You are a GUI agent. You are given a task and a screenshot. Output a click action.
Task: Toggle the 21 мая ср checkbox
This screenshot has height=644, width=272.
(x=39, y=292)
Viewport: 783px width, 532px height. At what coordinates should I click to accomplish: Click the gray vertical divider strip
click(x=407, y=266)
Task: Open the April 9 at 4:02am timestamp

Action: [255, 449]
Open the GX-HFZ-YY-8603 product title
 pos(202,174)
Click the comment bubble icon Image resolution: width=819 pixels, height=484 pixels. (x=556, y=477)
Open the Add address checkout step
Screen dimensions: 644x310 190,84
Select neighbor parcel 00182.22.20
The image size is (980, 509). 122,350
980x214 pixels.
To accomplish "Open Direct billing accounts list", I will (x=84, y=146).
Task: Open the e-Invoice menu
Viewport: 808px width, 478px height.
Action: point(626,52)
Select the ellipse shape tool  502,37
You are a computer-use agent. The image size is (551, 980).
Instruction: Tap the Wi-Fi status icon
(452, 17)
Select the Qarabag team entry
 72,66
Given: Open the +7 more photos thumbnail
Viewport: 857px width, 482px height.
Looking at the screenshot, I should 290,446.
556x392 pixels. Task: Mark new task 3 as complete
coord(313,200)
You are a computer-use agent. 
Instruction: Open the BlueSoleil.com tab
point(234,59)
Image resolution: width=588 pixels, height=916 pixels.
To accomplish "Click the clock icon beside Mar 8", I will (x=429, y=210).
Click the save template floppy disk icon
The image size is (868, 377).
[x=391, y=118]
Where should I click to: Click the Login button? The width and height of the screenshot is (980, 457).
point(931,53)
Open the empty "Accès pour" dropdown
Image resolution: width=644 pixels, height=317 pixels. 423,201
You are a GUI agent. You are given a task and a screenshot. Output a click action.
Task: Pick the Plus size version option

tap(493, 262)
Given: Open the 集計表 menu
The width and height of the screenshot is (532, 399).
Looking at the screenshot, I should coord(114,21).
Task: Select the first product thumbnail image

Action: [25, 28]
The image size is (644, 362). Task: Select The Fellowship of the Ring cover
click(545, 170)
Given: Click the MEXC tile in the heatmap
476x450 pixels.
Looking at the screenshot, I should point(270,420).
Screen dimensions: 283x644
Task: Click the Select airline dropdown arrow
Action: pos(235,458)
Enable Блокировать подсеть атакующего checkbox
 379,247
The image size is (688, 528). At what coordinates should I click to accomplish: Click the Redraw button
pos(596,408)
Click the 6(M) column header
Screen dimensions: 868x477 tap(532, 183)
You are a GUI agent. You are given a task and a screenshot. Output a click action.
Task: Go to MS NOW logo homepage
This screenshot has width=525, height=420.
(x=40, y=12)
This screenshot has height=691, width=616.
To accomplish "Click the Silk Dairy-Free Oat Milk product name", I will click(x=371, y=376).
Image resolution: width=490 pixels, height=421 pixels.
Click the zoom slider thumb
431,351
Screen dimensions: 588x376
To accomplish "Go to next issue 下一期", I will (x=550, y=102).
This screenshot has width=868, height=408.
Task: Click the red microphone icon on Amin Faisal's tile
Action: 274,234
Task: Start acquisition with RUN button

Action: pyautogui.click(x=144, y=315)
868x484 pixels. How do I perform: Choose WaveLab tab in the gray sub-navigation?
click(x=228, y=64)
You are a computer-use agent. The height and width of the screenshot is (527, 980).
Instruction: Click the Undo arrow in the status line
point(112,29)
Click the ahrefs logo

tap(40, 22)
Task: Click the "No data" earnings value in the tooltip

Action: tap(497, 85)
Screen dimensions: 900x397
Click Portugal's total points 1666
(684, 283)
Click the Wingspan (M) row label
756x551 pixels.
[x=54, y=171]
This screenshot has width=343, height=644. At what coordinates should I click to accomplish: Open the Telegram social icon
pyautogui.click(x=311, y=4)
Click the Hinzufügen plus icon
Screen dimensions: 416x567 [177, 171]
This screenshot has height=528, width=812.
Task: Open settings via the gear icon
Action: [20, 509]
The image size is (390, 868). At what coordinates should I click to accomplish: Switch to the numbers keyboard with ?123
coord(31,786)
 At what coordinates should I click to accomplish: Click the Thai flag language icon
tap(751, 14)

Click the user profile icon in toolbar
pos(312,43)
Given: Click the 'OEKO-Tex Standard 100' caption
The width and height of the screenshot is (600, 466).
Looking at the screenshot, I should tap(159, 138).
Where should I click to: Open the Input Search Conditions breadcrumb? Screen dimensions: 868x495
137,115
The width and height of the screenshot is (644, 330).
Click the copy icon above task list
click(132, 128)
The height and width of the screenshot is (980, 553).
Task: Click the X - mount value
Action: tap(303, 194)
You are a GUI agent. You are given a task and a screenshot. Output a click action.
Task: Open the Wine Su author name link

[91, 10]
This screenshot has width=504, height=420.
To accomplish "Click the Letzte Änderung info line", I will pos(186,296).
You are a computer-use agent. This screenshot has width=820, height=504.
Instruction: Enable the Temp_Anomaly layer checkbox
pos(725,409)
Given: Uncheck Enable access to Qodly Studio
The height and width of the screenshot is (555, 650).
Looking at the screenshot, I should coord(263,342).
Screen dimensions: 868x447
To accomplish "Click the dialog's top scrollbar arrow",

▸ Work order
Answer with one number only: how many lines of the entries above include the word "computer"?

▸ Reply
4